SHORT PROBLEM: Copy out the lines from the very first one through the line containing "coord(107,1163)", inclusive, leaving the pictures out of your answer.

=== DATA ROWS ===

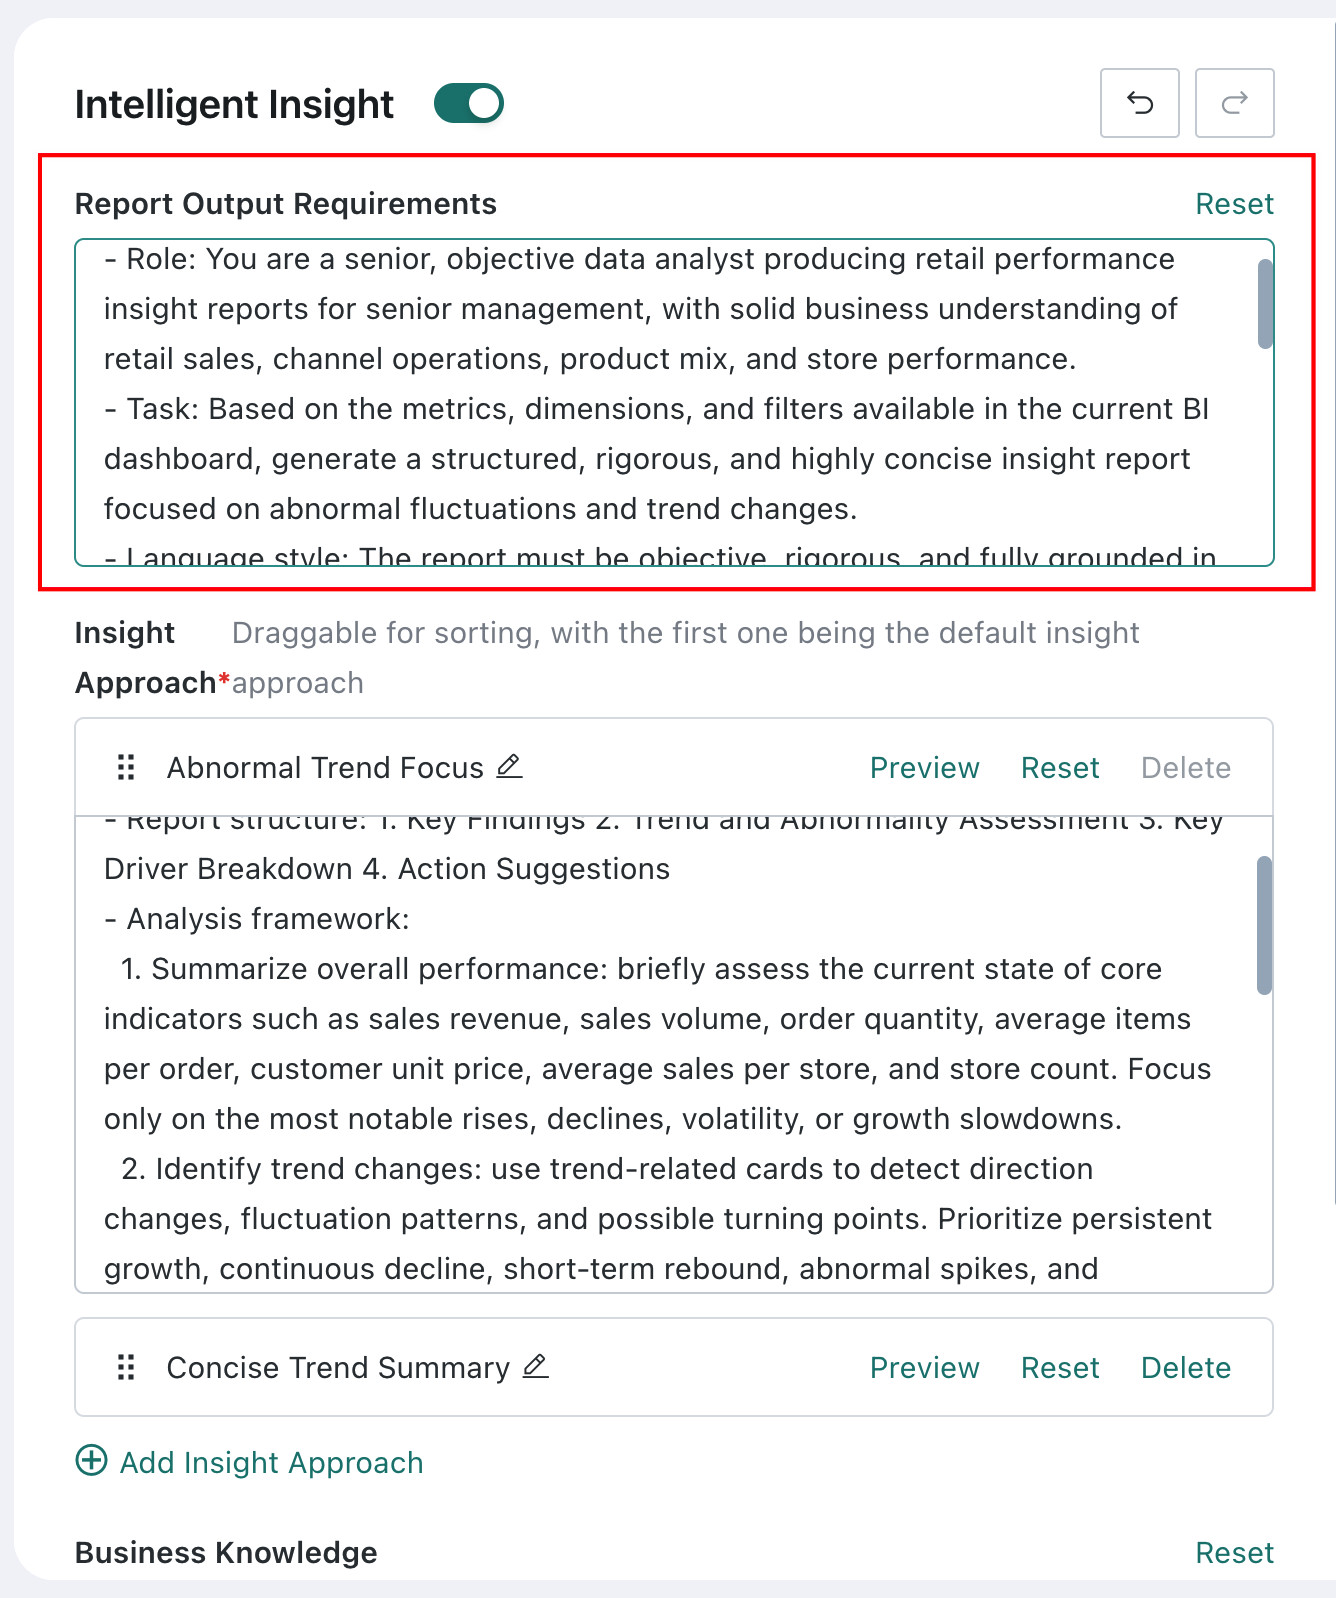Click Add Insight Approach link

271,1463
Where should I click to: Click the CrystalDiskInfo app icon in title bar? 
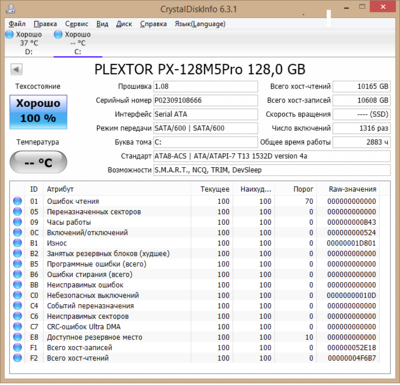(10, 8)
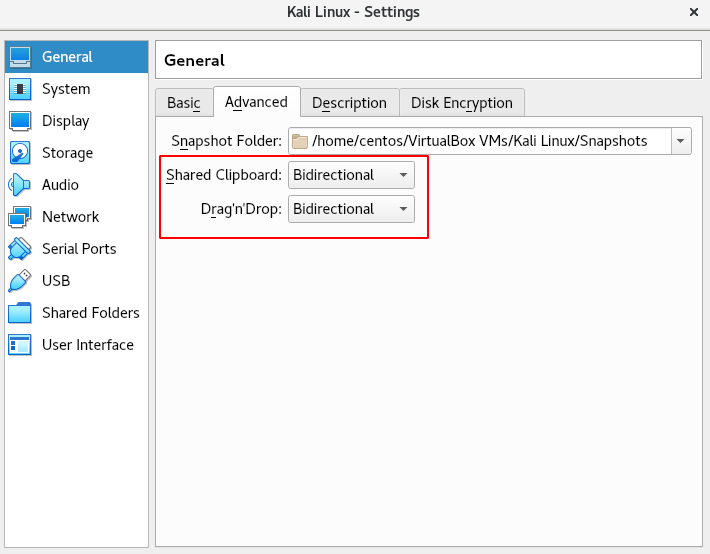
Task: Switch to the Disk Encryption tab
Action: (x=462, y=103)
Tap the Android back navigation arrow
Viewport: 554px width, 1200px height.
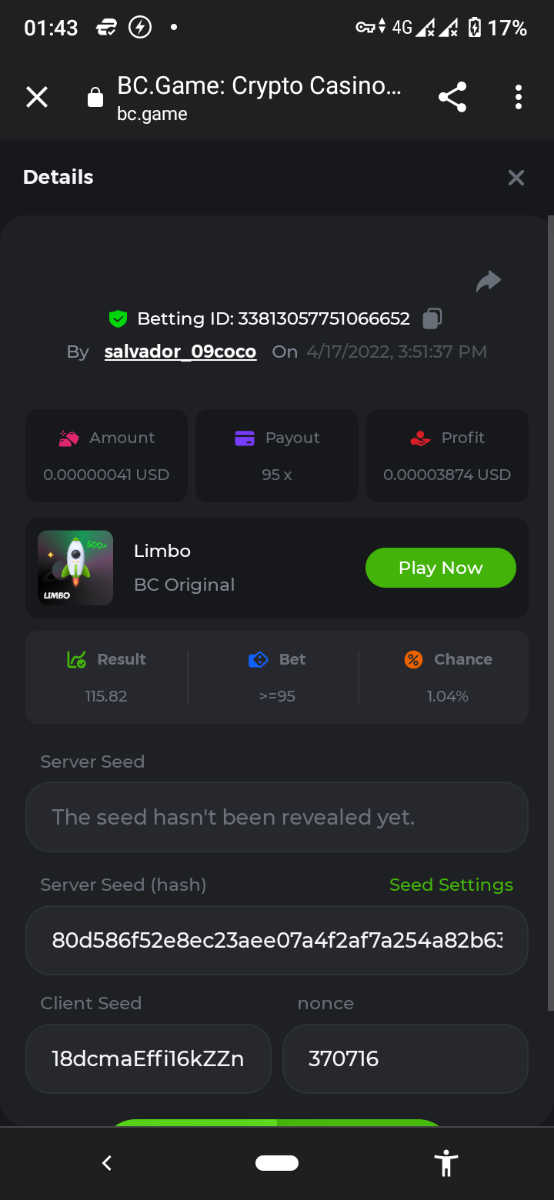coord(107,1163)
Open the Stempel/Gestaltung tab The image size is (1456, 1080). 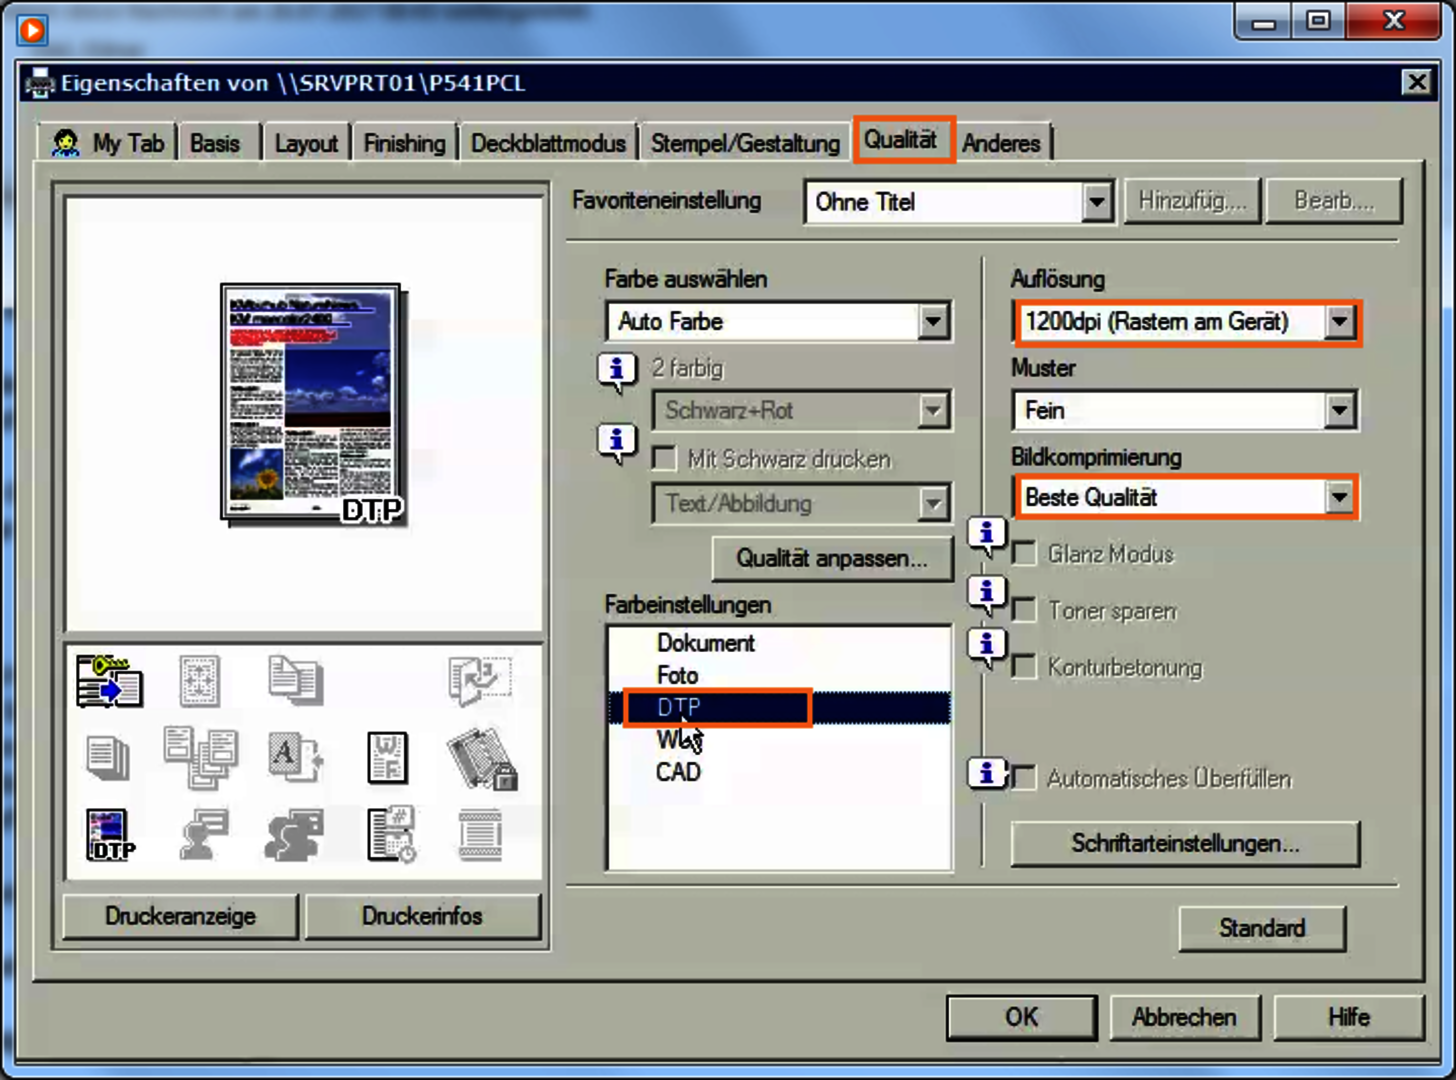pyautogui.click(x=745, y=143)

===

COMPLETED TASK:
Click Add Insight Approach link

271,1463
Where should I click to: Click the CrystalDiskInfo app icon in title bar? 
(10, 8)
Task: Switch to the Disk Encryption tab
Action: (x=462, y=103)
Tap the Android back navigation arrow
Viewport: 554px width, 1200px height.
coord(107,1163)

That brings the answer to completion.